### Exercise details
Tell how many lines in the data below include the word "security". The answer is the number only.

### Extracted material
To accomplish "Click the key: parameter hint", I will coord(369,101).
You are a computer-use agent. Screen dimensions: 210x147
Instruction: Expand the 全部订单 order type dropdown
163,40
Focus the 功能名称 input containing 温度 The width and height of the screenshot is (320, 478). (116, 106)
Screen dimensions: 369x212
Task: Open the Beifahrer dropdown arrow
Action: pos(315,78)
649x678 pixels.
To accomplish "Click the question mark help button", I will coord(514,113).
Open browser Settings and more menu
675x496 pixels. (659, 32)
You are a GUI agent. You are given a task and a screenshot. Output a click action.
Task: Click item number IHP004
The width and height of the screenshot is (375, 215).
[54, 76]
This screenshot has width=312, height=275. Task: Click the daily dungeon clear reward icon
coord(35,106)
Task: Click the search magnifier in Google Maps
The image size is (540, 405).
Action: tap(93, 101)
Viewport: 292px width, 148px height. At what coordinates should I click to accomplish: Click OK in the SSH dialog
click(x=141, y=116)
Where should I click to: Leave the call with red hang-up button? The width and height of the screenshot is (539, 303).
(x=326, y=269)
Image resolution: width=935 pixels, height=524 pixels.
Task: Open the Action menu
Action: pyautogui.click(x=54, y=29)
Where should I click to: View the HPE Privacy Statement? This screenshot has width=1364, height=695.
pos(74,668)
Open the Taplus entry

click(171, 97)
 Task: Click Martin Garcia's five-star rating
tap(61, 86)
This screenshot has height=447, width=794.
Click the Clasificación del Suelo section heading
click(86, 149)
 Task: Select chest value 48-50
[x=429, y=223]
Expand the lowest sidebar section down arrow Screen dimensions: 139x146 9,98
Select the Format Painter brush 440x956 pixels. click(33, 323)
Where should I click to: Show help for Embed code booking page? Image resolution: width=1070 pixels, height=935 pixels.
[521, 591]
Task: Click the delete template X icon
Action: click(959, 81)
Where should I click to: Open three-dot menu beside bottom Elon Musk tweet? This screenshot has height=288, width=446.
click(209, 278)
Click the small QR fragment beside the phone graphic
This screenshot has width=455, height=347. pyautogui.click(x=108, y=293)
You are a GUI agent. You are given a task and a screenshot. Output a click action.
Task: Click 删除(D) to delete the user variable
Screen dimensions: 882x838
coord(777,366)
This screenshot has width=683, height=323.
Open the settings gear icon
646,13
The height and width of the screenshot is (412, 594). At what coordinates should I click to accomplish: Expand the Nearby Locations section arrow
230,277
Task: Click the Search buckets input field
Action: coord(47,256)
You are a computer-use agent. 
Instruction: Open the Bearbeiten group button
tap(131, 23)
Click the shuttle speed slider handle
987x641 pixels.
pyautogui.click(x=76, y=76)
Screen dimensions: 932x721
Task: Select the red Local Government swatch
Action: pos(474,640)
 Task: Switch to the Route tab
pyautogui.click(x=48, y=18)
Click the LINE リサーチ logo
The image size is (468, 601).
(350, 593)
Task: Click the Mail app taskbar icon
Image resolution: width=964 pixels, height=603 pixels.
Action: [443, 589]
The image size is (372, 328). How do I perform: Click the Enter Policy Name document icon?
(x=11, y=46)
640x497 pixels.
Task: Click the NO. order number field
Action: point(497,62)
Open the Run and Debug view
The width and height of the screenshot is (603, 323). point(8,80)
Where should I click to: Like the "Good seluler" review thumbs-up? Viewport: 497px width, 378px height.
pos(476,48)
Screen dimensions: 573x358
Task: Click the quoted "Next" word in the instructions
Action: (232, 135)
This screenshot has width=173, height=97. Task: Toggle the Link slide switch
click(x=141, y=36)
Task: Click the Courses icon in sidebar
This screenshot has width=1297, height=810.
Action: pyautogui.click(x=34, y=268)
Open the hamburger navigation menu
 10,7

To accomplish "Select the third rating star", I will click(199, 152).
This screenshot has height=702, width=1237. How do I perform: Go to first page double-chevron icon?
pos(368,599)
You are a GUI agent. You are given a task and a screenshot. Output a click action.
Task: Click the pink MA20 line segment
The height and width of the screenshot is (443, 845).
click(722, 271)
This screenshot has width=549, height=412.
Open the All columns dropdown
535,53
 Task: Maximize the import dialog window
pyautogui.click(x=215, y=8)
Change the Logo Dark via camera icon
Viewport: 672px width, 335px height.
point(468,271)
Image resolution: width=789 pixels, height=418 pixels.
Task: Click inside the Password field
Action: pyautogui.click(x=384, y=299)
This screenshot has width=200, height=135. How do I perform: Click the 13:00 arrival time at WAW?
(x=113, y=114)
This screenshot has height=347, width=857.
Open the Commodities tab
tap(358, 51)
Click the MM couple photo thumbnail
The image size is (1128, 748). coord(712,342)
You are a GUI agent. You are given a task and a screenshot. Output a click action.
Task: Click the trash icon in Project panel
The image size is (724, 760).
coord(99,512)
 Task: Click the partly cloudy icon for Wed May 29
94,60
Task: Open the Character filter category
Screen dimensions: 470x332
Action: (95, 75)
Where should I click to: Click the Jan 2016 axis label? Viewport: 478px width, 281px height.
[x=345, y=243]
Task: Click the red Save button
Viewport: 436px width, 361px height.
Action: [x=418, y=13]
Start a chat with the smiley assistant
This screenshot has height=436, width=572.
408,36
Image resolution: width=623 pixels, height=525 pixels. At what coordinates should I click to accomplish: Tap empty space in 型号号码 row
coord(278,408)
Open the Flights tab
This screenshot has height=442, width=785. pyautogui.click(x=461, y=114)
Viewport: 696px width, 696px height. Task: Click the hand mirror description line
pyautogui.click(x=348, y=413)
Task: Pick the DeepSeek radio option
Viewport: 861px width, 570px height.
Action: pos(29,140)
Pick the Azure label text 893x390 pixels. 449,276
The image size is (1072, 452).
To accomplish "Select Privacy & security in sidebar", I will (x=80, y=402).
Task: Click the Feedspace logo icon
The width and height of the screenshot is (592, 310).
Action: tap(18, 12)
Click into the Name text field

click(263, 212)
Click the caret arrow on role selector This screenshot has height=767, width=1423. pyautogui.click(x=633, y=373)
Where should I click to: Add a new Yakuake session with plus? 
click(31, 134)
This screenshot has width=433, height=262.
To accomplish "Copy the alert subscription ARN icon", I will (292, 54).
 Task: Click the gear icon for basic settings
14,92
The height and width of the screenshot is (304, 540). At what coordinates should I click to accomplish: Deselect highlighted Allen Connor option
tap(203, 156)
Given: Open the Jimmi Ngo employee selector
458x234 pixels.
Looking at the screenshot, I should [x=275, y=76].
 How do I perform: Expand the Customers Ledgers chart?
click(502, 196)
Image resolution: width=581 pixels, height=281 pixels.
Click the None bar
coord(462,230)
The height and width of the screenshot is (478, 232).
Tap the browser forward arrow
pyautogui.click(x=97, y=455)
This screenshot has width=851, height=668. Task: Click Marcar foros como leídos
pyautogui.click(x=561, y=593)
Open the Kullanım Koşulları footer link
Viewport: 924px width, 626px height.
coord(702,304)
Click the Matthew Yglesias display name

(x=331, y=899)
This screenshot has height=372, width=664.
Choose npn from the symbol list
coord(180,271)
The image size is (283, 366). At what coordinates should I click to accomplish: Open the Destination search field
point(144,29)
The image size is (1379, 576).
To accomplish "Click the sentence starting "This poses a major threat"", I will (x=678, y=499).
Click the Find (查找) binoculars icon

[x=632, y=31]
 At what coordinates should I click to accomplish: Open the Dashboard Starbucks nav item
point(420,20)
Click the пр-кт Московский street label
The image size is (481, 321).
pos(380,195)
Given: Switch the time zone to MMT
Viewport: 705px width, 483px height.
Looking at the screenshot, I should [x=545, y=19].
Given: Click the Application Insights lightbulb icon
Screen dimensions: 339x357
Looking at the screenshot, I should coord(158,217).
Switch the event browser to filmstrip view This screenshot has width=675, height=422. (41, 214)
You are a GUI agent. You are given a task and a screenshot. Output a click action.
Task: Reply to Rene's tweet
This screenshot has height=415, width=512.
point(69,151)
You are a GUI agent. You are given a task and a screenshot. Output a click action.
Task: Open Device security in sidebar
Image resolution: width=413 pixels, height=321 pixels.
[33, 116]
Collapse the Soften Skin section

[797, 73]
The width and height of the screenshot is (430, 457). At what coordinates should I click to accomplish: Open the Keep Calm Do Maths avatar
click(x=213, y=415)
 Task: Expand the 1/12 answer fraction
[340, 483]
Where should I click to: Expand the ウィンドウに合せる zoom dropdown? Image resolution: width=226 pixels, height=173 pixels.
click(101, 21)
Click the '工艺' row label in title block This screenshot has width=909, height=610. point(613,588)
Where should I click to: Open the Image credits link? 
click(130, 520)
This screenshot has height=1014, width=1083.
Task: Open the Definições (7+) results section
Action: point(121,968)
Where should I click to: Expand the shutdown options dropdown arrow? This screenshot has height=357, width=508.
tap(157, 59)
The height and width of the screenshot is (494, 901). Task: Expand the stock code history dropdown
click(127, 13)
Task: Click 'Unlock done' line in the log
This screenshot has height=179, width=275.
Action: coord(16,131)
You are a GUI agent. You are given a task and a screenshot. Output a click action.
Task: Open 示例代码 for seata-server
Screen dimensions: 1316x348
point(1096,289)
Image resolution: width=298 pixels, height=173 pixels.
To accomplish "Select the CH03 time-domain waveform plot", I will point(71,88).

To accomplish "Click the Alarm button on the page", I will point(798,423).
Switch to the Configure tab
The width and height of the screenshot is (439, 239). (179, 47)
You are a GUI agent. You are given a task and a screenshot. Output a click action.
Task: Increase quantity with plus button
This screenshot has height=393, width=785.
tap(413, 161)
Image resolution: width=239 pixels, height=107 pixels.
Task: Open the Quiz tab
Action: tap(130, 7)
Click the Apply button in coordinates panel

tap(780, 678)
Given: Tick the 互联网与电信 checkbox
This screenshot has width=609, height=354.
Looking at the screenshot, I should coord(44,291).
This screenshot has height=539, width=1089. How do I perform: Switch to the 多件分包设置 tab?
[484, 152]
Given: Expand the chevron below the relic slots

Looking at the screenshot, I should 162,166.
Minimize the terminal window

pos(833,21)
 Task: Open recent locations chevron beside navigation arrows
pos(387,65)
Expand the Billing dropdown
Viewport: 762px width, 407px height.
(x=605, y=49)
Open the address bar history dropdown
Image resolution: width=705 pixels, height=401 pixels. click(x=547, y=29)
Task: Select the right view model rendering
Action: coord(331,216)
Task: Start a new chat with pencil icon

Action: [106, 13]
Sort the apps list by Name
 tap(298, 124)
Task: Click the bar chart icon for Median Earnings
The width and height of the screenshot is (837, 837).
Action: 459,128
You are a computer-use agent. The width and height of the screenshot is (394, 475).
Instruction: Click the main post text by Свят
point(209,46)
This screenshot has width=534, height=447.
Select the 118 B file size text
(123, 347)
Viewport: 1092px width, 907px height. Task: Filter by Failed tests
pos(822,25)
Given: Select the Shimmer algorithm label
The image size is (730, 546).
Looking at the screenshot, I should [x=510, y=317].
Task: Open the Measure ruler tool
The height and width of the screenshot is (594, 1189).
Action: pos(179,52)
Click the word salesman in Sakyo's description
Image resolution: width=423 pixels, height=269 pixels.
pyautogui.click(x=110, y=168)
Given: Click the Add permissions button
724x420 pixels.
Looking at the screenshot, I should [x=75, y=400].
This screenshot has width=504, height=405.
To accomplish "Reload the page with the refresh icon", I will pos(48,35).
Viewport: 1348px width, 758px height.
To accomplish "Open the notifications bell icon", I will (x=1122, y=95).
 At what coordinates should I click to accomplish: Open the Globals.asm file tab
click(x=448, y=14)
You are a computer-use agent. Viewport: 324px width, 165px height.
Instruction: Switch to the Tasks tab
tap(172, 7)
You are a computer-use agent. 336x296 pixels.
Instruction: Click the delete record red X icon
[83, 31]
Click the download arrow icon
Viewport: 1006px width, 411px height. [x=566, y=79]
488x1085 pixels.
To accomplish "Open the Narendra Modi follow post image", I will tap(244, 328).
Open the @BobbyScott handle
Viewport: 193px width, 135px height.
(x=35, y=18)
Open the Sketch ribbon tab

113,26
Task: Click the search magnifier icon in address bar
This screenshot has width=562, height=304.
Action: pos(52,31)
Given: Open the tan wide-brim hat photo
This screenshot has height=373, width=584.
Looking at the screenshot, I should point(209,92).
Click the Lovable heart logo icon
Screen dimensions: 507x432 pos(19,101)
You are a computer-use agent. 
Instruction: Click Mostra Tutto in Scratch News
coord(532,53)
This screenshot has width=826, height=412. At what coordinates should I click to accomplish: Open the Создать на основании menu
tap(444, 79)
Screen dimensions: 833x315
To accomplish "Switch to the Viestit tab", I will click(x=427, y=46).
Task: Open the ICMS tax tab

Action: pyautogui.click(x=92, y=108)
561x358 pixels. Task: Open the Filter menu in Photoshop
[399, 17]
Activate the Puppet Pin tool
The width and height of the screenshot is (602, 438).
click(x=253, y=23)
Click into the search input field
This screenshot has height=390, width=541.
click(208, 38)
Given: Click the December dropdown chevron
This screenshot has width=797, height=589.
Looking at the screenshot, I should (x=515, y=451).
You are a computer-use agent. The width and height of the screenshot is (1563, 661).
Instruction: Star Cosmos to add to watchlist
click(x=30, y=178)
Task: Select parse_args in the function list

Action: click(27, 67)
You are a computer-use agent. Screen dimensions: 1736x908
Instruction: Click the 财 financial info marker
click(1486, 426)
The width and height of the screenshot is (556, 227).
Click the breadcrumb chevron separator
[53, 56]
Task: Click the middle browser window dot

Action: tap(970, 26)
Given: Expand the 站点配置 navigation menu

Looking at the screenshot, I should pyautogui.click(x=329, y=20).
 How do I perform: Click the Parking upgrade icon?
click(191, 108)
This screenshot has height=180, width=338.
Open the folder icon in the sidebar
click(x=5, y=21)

### Written response
2